__PROBLEM STATEMENT__
Somewhere below are a line with "Image resolution: width=517" and a later line with "You are a computer-use agent. The". Output exactly those lines and all lines between them.

__DATA FOR THIS EXERCISE__
————————

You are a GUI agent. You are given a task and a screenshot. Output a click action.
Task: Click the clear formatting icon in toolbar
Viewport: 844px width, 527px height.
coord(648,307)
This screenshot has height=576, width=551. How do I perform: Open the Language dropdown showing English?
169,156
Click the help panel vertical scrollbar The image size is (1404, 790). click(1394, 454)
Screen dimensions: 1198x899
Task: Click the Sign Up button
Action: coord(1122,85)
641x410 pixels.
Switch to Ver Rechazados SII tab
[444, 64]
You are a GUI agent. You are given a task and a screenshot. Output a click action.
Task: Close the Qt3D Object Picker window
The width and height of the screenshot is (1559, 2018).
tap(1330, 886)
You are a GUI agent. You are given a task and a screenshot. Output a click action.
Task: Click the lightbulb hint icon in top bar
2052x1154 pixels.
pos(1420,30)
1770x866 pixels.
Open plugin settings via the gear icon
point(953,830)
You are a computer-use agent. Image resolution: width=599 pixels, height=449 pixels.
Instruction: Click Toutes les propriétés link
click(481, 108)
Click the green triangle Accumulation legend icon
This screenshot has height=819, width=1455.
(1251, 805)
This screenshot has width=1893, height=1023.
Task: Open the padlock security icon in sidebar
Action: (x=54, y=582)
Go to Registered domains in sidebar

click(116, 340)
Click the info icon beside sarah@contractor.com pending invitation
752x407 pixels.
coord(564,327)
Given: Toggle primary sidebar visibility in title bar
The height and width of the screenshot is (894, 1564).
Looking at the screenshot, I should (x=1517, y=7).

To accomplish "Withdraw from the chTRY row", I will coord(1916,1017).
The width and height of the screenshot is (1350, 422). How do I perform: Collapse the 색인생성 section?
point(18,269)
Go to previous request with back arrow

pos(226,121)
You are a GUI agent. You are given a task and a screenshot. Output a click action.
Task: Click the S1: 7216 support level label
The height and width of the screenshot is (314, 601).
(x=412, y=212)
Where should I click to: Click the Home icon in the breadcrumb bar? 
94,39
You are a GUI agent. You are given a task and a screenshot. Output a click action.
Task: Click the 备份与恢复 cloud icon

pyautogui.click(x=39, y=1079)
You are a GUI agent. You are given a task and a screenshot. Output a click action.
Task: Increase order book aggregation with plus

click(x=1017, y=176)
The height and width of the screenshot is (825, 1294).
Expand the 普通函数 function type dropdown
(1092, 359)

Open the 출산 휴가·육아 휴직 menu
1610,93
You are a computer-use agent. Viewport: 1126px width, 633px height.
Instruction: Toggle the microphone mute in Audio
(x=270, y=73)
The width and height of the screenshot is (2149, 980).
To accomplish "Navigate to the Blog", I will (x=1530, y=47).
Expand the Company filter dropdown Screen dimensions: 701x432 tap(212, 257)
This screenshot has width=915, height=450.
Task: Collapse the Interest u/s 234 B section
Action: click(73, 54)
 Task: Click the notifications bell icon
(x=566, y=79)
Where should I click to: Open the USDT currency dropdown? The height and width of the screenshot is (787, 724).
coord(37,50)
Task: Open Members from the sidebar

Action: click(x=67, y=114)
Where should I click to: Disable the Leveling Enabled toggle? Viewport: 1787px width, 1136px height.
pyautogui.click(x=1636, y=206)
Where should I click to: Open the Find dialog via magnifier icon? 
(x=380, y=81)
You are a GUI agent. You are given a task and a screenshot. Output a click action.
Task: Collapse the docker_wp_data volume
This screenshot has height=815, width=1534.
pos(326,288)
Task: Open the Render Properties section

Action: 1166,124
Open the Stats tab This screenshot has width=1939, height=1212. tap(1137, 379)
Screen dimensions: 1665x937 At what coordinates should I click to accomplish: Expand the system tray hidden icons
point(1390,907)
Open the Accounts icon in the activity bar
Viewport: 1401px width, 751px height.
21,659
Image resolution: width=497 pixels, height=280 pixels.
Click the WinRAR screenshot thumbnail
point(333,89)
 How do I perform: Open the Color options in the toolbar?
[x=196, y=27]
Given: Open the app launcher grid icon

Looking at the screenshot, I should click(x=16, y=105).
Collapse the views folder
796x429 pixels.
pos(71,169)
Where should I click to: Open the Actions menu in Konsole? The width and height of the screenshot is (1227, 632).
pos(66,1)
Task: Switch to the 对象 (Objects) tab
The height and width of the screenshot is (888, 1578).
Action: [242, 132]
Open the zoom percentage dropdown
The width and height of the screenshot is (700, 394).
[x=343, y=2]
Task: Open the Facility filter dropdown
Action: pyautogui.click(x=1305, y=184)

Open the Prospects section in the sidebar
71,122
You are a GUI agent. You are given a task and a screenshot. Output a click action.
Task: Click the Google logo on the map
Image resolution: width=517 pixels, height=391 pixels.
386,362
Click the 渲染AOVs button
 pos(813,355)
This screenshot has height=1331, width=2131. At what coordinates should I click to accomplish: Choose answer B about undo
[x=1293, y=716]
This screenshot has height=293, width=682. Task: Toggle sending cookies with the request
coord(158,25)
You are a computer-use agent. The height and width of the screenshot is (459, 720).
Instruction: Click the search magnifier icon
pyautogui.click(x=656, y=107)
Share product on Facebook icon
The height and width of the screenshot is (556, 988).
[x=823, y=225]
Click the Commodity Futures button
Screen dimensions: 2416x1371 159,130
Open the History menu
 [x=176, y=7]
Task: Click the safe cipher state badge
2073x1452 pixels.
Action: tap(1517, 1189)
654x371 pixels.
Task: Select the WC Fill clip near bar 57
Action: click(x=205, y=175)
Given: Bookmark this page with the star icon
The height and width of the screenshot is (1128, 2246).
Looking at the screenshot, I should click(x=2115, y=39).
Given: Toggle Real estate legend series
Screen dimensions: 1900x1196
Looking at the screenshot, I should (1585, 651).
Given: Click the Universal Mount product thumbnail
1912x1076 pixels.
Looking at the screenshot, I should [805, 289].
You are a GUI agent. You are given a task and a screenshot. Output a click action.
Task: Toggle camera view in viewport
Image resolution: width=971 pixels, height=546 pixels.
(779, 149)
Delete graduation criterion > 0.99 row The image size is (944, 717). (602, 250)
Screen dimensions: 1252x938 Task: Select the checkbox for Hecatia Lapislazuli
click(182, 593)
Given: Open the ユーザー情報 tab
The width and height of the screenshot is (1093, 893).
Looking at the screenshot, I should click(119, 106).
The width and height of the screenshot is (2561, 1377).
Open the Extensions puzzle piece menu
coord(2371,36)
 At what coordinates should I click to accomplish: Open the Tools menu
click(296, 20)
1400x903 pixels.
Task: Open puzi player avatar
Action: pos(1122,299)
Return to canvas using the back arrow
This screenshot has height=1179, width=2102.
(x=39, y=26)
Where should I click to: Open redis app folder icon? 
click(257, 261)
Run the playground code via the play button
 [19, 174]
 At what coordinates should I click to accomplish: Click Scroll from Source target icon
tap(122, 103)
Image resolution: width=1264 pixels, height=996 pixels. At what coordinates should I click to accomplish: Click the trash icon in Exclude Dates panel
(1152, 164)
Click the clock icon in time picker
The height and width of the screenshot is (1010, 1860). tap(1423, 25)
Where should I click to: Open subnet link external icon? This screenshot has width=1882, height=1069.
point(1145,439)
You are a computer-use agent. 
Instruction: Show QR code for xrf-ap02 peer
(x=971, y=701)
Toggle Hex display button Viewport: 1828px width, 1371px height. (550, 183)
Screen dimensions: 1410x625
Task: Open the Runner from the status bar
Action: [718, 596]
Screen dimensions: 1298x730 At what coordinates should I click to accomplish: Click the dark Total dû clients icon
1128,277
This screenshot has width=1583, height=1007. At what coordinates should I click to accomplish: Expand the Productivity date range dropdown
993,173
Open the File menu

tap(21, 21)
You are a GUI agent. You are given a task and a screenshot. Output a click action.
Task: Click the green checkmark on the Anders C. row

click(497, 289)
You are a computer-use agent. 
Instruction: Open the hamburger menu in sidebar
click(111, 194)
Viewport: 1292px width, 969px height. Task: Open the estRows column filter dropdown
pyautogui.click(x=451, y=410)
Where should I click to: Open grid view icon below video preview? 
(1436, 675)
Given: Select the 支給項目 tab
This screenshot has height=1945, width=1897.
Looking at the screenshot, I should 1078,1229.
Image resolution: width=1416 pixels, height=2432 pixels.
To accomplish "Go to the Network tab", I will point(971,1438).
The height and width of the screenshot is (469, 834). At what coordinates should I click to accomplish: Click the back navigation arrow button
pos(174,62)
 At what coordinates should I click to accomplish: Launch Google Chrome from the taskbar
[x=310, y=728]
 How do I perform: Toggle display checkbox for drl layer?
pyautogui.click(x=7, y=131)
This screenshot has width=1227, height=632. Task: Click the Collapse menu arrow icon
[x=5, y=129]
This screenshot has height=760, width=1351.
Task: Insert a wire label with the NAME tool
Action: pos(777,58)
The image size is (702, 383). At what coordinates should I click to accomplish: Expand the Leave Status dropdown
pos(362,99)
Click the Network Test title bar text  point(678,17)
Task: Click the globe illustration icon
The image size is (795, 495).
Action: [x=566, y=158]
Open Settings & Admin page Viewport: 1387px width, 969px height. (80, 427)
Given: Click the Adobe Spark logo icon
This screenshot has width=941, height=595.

————————

__SOLVED PROBLEM__
Image resolution: width=517 pixels, height=391 pixels.
386,362
Click the 渲染AOVs button
 pos(813,355)
This screenshot has height=1331, width=2131. At what coordinates should I click to accomplish: Choose answer B about undo
[x=1293, y=716]
This screenshot has height=293, width=682. Task: Toggle sending cookies with the request
coord(158,25)
You are a computer-use agent. The height and width of the screenshot is (459, 720).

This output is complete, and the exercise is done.